PROVIDED ENTRIES Start Marker

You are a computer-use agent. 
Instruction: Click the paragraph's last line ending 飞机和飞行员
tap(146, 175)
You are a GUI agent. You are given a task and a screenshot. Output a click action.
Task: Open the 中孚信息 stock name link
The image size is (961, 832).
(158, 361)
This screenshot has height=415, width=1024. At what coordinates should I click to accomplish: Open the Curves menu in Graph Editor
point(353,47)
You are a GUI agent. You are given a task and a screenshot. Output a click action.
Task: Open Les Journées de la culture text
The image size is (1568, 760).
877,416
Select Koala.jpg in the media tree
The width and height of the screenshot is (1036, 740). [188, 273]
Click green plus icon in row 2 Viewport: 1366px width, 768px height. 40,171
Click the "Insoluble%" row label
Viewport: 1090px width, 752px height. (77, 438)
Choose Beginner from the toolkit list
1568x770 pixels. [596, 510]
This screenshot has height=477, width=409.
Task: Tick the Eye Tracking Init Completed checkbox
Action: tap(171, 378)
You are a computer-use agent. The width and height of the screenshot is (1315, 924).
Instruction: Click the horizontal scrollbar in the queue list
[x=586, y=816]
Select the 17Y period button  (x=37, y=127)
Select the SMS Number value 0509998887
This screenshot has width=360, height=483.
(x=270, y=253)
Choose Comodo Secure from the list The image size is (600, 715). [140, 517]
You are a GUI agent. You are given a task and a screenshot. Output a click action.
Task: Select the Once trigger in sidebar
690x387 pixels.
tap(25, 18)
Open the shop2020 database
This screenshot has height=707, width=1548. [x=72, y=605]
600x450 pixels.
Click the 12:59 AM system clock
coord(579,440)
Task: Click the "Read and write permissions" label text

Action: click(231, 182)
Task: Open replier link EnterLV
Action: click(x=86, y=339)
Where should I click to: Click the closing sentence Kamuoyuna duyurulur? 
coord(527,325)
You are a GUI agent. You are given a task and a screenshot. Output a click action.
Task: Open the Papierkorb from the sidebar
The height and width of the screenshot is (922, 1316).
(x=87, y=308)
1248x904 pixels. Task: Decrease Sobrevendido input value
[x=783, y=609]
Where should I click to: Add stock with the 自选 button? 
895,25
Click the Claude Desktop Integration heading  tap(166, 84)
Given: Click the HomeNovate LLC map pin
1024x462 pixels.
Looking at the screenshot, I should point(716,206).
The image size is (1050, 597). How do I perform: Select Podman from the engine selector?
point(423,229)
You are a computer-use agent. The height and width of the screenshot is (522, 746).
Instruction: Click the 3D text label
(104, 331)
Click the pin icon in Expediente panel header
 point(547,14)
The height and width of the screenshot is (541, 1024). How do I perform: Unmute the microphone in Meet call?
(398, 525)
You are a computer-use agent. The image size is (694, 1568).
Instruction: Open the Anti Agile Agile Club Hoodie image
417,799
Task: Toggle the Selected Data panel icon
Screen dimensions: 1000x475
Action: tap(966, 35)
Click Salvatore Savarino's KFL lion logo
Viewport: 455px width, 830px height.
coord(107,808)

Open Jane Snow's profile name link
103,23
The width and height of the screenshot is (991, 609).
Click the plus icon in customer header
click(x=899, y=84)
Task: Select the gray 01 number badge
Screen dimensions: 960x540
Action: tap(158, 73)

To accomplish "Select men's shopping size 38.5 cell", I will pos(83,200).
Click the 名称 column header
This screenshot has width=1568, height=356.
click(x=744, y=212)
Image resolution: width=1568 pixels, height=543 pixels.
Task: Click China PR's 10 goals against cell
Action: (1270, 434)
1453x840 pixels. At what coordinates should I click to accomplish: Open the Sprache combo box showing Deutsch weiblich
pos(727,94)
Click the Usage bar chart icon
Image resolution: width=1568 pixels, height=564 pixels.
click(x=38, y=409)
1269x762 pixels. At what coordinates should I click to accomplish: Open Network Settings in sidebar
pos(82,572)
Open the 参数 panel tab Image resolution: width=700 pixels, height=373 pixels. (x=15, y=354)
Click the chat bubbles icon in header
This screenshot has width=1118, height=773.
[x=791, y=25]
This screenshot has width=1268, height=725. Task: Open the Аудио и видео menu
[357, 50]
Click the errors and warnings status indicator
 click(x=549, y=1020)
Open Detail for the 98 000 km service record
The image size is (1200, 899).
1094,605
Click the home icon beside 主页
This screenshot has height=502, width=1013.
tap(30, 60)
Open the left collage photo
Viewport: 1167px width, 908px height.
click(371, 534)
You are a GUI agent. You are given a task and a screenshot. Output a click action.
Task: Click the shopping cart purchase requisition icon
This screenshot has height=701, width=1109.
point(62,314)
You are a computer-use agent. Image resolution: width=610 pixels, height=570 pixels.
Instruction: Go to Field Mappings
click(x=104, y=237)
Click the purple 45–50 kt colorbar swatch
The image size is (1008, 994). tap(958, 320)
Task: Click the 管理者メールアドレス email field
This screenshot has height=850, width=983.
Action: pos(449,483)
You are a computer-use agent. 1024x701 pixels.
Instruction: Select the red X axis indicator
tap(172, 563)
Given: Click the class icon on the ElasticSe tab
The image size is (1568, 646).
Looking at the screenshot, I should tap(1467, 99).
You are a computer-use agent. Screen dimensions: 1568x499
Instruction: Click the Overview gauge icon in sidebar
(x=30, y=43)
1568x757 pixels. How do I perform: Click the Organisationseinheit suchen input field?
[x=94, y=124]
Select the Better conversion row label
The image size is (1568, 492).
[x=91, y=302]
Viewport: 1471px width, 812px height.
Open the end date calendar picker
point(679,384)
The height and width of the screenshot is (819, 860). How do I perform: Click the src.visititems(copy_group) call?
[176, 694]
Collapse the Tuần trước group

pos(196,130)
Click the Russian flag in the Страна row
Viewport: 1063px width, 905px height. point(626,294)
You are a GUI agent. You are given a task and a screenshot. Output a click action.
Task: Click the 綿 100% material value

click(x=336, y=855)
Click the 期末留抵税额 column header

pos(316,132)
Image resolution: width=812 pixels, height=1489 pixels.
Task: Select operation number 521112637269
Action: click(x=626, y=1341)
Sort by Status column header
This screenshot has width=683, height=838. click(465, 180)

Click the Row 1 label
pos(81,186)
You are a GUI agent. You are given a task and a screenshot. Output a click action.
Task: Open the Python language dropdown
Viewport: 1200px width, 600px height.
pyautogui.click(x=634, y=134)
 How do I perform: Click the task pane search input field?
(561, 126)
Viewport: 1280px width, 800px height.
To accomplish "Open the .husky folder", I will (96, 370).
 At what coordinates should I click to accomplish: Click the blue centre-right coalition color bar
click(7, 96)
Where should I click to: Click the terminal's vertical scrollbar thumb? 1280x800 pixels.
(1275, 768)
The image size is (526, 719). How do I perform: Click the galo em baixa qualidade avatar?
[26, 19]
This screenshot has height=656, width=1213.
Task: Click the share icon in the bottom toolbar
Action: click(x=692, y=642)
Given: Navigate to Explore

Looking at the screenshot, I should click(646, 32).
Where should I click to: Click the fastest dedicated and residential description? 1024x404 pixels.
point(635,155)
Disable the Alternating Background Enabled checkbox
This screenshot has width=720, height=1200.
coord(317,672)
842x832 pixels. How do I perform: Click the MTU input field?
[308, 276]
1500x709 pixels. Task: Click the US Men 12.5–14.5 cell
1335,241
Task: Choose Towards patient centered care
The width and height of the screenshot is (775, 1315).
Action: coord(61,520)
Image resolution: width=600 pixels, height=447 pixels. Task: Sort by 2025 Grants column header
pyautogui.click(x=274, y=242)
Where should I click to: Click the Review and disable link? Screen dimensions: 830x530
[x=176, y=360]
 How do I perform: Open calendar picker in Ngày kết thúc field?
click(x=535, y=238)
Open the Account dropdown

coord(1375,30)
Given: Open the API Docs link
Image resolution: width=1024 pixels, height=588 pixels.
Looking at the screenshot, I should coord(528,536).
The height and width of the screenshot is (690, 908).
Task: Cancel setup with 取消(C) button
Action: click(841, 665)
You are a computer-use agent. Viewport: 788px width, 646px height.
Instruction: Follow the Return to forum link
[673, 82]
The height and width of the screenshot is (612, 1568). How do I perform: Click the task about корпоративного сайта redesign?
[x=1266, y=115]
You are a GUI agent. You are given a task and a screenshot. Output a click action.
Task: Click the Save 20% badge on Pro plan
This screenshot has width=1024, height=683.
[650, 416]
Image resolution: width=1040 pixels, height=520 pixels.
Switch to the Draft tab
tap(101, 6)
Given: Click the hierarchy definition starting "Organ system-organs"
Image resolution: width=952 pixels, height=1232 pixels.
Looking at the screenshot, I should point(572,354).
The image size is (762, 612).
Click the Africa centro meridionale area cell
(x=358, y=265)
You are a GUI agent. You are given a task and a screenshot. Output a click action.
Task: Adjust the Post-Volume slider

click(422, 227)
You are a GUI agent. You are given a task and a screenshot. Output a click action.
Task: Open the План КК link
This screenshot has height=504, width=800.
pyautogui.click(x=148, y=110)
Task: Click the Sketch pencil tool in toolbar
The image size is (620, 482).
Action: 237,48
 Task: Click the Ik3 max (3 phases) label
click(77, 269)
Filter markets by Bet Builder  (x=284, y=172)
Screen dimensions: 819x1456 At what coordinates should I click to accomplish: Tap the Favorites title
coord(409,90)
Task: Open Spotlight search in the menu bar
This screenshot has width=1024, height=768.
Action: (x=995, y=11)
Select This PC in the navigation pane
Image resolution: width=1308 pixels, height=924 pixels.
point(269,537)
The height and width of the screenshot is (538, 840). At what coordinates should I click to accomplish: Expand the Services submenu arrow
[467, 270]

PROVIDED ENTRIES End Marker

* _ASSIGNMENT_:
Wherever the string "shopping" appears in a line above, copy that line.

* _REPLY TO THE TASK_:
To accomplish "Select men's shopping size 38.5 cell", I will pos(83,200).
Task: Click the shopping cart purchase requisition icon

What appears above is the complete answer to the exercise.